+++ Excerpt
Post

Deployment Strategies: Blue Green and Canary

Comparing Blue Green and Canary deployment strategies on Kubernetes with Argo Rollouts — flow, traffic shaping, and when each fits

Deployment Strategies: Blue Green and Canary

Summary

The default Kubernetes Deployment uses a rolling update — straightforward, but it offers no smoke-test gate before the new version is exposed to real traffic. Two strategies fix that: Blue Green swaps all traffic to the new version atomically after testing; Canary ramps traffic to the new version gradually while watching metrics. Both are first-class concepts in Argo Rollouts, which sits on top of Kubernetes Deployments and adds the orchestration these patterns need.

This post walks through both flows on Argo Rollouts, then notes where each fits.

Prerequisites — CI/CD Flow

LayerTool
Deploy targetKubernetes (K8s)
++++++
+++ Data excerpt
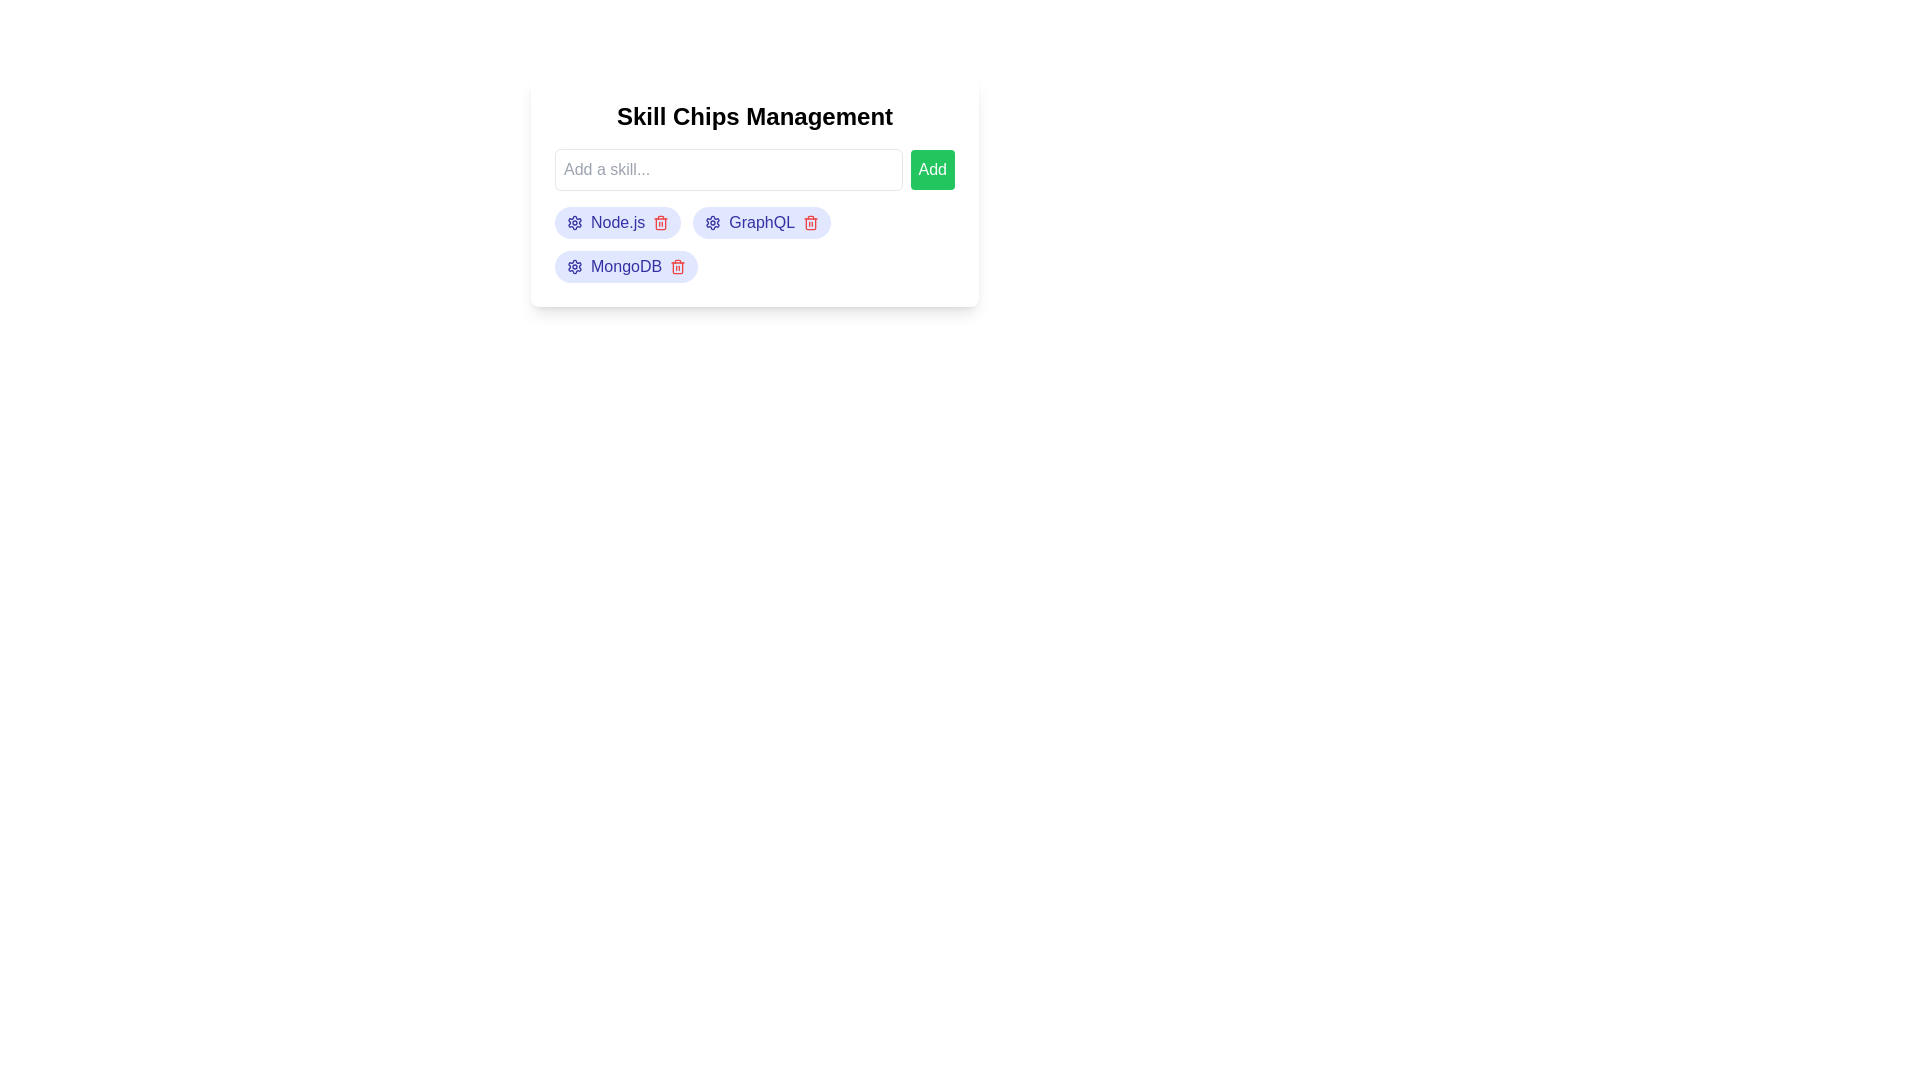 This screenshot has width=1920, height=1080. I want to click on the settings icon of the chip labeled MongoDB, so click(574, 265).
++++++
* _Stated problem_: Continue the post on Blue Green and Canary deployment strategies from the point where it ends.

* _Output below_:
CIGitHub Actions
CDArgoCD
Deployment strategyArgo Rollouts

GitHub Actions builds and pushes the image; ArgoCD syncs the rendered manifests into the cluster; Argo Rollouts owns the deployment behavior itself — swapping the stock Deployment resource for a Rollout resource that understands the strategies below.

K8s Default Deployment

By default, K8s uses a rolling update — pods are replaced one batch at a time until the new version is fully serving traffic.

Standard K8s deployment — Nginx Ingress routes Requests to a single Deployment (v1) Standard K8s: one ingress, one Deployment, rolling update on changes

The problem isn’t the rolling update itself — it’s that real traffic hits the new version before anyone has actually tested it end-to-end in this cluster, against the dependencies it’s actually wired to.

Same topology with a misconfigured v2 — requests still get routed through ingress to the broken deployment When v2 is misconfigured against external dependencies (DBs, APIs, downstream services), requests still get routed to it and fail

A rollback recovers, but after users have already seen errors. The strategies below add a gate: deploy the new version, smoke-test it in-cluster against real dependencies, then decide whether to expose it to traffic.

Argo Rollouts: Blue Green Deployment

Blue Green keeps both versions running side-by-side. “Blue” and “Green” are just labels — at any moment one is stable (serving real traffic) and the other is preview (deployed but only reachable via a special preview header). The roles flip each release.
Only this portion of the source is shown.